* Exercise instructions *
In the entries that follow, find the line containing "This screenshot has width=1014, height=676."; from there, copy every line exactly through the line containing "Open the Карта".

[Collected data]
····················

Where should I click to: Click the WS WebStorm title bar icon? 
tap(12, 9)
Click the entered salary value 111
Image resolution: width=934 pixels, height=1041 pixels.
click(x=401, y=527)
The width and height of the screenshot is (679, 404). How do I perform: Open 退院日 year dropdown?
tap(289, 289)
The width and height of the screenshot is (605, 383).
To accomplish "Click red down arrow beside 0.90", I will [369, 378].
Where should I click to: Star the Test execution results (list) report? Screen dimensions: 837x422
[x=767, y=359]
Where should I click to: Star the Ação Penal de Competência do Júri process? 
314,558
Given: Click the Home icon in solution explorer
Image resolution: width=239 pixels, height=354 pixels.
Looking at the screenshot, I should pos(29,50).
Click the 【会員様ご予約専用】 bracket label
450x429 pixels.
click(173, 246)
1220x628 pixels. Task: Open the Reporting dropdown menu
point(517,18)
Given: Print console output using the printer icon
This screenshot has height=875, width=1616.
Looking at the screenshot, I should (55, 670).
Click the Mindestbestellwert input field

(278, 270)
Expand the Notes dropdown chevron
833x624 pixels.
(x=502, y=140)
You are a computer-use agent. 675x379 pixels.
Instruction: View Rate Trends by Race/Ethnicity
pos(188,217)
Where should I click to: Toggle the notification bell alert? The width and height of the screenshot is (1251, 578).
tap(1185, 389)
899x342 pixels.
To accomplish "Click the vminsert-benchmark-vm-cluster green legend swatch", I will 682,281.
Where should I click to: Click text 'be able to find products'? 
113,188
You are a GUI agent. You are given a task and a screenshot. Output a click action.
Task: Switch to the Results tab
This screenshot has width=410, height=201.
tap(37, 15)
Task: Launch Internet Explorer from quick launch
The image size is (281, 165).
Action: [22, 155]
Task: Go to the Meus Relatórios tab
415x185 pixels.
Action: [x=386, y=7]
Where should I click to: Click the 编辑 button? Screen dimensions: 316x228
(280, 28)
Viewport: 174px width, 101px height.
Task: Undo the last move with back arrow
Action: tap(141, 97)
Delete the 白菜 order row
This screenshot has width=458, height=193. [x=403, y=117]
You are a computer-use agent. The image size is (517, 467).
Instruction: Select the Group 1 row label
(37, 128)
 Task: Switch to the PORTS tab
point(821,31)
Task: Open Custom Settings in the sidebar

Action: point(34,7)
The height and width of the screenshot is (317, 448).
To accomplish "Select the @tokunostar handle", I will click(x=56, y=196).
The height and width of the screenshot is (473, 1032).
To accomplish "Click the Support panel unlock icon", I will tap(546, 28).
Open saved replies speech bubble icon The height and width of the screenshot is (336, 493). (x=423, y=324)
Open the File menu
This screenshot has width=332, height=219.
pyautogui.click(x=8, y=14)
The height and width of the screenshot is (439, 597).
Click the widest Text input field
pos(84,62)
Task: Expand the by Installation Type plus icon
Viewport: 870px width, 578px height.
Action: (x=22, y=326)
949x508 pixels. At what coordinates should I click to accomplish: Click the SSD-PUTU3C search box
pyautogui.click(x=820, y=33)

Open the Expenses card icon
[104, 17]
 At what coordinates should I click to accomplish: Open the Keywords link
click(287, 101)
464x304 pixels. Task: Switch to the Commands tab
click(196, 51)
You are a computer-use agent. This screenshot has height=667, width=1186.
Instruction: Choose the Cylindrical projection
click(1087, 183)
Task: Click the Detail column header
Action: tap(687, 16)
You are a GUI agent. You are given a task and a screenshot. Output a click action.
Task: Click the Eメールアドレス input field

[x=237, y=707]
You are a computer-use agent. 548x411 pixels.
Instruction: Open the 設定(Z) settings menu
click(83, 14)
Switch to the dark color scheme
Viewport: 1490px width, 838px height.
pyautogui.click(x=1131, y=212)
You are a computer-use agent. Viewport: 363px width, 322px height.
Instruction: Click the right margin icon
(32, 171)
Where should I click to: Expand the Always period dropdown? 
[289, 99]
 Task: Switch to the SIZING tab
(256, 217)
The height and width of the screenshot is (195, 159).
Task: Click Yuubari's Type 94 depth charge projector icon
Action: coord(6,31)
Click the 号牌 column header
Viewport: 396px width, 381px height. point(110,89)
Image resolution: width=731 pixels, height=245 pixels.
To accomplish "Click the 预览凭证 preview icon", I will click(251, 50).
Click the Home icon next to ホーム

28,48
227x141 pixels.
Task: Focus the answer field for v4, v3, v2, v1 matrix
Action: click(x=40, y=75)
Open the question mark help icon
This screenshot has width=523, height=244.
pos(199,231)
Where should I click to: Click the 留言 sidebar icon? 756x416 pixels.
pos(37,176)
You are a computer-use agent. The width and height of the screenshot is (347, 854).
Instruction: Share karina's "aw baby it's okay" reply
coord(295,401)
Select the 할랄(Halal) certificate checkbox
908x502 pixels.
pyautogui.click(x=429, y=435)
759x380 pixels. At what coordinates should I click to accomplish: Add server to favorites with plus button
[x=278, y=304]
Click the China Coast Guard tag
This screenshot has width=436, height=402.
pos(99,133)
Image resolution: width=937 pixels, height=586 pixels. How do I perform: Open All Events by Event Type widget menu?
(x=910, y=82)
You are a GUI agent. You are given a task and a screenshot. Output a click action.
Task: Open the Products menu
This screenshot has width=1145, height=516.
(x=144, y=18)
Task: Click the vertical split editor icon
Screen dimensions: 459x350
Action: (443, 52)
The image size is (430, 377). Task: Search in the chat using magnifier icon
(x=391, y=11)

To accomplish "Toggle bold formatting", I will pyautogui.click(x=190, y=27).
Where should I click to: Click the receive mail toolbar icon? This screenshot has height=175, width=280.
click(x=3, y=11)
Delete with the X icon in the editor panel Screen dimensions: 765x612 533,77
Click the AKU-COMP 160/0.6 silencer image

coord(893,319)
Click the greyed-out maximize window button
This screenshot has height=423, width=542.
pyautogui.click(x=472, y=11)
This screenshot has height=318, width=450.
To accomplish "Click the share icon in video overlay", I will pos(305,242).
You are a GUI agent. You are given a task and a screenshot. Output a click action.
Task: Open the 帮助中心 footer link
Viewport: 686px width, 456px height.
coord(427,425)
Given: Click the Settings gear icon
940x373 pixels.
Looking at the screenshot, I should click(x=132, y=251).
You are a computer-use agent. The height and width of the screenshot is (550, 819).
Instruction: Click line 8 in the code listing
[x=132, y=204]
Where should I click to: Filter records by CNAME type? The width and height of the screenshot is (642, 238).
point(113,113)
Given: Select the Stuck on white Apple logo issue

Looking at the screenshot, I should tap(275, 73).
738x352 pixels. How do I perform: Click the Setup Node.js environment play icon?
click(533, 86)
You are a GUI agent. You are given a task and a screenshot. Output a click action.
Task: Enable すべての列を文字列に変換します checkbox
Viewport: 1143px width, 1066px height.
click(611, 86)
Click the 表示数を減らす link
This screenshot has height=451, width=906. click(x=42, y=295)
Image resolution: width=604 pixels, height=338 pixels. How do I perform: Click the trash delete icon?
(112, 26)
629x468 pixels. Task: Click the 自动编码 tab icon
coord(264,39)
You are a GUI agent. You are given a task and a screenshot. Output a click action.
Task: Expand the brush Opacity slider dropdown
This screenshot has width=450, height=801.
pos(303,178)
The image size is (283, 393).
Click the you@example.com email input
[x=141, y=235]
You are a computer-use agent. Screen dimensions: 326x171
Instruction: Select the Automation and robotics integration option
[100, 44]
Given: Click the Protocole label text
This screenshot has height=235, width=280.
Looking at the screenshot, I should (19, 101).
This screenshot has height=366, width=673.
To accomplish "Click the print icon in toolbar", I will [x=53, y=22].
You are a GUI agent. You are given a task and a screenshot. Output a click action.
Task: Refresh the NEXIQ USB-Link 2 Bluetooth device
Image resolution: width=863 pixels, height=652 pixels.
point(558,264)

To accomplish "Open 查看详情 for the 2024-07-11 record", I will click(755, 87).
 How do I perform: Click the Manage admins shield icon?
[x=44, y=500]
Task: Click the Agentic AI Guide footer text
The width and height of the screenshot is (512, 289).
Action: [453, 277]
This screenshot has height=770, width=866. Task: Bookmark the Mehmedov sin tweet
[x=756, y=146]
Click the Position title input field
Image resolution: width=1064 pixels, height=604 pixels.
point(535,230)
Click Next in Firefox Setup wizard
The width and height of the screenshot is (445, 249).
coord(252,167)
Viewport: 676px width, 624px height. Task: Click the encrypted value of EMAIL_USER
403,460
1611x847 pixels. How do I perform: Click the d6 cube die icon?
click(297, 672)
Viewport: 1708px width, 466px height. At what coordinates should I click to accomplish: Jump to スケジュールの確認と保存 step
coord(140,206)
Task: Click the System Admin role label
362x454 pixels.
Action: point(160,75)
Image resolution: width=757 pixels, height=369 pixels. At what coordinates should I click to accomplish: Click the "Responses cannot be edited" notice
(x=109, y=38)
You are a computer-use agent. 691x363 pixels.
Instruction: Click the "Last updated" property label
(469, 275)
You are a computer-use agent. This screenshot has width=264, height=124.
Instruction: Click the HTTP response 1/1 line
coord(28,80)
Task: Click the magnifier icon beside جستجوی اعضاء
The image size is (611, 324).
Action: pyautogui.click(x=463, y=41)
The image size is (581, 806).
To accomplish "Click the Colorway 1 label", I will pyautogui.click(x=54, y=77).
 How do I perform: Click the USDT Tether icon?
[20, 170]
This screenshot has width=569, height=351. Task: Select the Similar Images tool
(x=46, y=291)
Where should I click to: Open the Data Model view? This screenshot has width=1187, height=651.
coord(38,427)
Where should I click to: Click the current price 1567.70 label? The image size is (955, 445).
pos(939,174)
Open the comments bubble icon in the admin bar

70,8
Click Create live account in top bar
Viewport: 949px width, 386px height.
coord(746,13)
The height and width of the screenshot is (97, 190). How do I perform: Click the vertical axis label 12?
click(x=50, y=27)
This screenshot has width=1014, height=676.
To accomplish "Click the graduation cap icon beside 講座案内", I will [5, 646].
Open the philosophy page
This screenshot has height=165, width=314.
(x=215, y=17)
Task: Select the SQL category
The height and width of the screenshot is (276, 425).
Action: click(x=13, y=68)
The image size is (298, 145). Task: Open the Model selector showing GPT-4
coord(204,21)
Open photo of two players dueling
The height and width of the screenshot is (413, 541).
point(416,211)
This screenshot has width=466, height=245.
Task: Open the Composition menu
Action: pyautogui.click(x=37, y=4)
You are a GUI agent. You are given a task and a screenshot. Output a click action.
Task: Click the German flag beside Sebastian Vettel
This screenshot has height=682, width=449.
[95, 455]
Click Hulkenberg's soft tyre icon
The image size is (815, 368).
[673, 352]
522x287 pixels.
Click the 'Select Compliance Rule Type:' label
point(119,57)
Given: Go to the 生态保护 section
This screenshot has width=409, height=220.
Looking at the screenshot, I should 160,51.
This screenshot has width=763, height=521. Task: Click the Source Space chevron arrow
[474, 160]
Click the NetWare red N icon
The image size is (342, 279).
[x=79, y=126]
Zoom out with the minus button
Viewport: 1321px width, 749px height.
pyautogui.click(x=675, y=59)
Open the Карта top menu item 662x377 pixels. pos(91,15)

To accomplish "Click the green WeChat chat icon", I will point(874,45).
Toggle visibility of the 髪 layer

····················

* Response to the task *
This screenshot has width=1014, height=676.
To accomplish "Click the graduation cap icon beside 講座案内", I will [5, 646].
Open the philosophy page
This screenshot has height=165, width=314.
(x=215, y=17)
Task: Select the SQL category
The height and width of the screenshot is (276, 425).
Action: click(x=13, y=68)
The image size is (298, 145). Task: Open the Model selector showing GPT-4
coord(204,21)
Open photo of two players dueling
The height and width of the screenshot is (413, 541).
point(416,211)
This screenshot has width=466, height=245.
Task: Open the Composition menu
Action: pyautogui.click(x=37, y=4)
You are a GUI agent. You are given a task and a screenshot. Output a click action.
Task: Click the German flag beside Sebastian Vettel
This screenshot has height=682, width=449.
[95, 455]
Click Hulkenberg's soft tyre icon
The image size is (815, 368).
[673, 352]
522x287 pixels.
Click the 'Select Compliance Rule Type:' label
point(119,57)
Given: Go to the 生态保护 section
This screenshot has width=409, height=220.
Looking at the screenshot, I should 160,51.
This screenshot has width=763, height=521. Task: Click the Source Space chevron arrow
[474, 160]
Click the NetWare red N icon
The image size is (342, 279).
[x=79, y=126]
Zoom out with the minus button
Viewport: 1321px width, 749px height.
pyautogui.click(x=675, y=59)
Open the Карта top menu item 662x377 pixels. pos(91,15)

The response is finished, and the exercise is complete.